Coucou de la Provence! プロヴァンスからこんにちは!

みなさん、こんにちは。私はエクス・アン・プロヴァンス在住のNAOです。
Petit Marchéのお客様で、プロヴァンス好きな皆様に、
現地からの生の情報をお届けしたいと思っています。
どうぞよろしくお願いします。

さて2回目の話題は、5月なので「スズラン祭り」についてです。



5月1日に贈りあうスズランには、花束タイプのものと、
このような鉢植えのものがあります。花屋さん曰く、鉢植えの方が長もちするし、
庭に植えると来年も花をつけるのだそう。庭があったら試してみたい……。


この時期になると、スズランを扱った素敵なアレンジメントが
たくさん登場します。お値段もそれなり(15〜35ユーロ)ですが、
プレゼントには良さそうです。
新緑の美しい季節、5月。

----

_課題の目的_. プロヴァンスのスズラン祭りを紹介する本文を、最後の文「新緑の美しい季節、5月。」の後から書き継いでください。

(コレクションから取り出した行)
----

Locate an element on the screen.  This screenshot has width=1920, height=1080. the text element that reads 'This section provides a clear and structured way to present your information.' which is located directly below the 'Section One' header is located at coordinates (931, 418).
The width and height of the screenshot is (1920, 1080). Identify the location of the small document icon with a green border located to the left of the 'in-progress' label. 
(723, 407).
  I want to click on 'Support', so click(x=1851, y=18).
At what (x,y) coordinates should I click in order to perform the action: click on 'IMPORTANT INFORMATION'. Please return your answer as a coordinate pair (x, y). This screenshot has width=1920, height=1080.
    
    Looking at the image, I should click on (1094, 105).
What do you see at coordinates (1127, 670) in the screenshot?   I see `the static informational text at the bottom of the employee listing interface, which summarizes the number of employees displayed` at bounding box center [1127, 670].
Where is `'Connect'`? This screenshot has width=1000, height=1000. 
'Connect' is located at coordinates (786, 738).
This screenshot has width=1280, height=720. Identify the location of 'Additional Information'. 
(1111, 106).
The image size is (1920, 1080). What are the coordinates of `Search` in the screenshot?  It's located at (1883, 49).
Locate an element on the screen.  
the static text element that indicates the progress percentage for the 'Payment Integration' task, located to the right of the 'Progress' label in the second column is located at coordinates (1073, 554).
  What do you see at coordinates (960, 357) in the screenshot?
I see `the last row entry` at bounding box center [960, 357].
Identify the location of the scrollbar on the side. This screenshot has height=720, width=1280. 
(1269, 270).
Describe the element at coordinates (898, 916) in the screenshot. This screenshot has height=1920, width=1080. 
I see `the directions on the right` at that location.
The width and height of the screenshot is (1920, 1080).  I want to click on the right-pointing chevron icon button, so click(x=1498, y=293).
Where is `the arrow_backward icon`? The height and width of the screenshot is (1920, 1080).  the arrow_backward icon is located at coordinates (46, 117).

----

_記述回答_.
こちら南フランスでも、木々に花が咲き新芽が出て、

柔かな景色を眼にするようになりました。

フランスでは、5月1日に
Féte de Muget(フェット・ド・ミュゲ:

スズラン祭り)と呼ばれる風習があります。

祭と言ってもイベントがある訳ではなく、スズランの小さな花束を、

友達・家族等の親しい人に贈るという、ささやかなものです。

スズランは、フランスでは幸運をもたらす花とされていて、

可憐なその姿だけでなくほのかに甘い香りもあって、

まさに「小さな幸運」のシンボルそのもの。
私も以前、仲の良い友達の家に遊びに行く時に、

プレゼントとして贈ったことがあります。あまりにも可愛いので、

帰り道に自分の部屋用にも買い求めてしまいました。

この花束、数本のスズランを束ねた、手のひらに乗るほどの

小さなもので、値段は2〜3ユーロくらいでしょうか。

スズランだけのシンプルなものから、バラ等の他の花を加えたもの、

スーパーで見かける大量生産型のもの、売り子さんが作ったであろう

手作りの味のあるものなど、本当に様々です。


こちらが、バラの花と組み合わせたシンプルな花束。
鉢植えのものに並んで、最も多く見かけます。
値段も3ユーロ前後なので、小さな子が買って
大切そうに抱えていたりします。



今年のスズラン祭りのために、私が買い求めた花束。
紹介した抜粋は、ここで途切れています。